Work request - Wherever the string "agent" shows up in the data below, copy the whole line.

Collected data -
________________________
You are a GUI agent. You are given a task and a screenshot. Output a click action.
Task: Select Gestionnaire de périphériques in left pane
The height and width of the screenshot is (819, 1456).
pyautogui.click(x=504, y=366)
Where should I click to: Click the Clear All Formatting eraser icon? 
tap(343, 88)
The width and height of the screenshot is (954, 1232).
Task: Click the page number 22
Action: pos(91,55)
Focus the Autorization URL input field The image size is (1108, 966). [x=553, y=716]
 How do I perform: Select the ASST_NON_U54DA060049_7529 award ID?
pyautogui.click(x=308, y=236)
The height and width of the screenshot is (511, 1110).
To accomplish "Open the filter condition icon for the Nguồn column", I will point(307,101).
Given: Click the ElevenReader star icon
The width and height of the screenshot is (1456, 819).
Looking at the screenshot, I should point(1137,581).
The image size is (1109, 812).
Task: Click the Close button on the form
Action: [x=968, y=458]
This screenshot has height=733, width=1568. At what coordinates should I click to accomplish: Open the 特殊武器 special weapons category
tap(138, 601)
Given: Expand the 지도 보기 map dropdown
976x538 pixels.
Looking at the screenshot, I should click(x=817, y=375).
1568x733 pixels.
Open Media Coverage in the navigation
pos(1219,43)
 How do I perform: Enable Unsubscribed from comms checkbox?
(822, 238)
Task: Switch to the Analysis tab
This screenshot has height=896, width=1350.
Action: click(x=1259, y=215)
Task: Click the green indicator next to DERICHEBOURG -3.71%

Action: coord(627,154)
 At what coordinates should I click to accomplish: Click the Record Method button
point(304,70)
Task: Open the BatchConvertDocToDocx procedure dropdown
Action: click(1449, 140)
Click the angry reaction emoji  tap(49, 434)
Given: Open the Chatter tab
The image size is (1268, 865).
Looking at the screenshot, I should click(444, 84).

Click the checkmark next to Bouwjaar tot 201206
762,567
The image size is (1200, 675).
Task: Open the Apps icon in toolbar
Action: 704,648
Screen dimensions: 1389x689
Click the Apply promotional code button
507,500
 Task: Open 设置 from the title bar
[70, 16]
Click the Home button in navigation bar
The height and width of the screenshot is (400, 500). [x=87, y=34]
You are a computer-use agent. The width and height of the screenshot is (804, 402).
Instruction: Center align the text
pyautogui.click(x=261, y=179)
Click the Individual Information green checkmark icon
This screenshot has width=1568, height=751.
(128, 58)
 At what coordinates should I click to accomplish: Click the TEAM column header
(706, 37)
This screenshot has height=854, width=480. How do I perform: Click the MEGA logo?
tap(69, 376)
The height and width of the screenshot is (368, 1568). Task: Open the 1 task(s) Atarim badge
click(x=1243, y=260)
________________________
Task response -
You are a GUI agent. You are given a task and a screenshot. Output a click action.
You are a computer-use agent. The width and height of the screenshot is (804, 402).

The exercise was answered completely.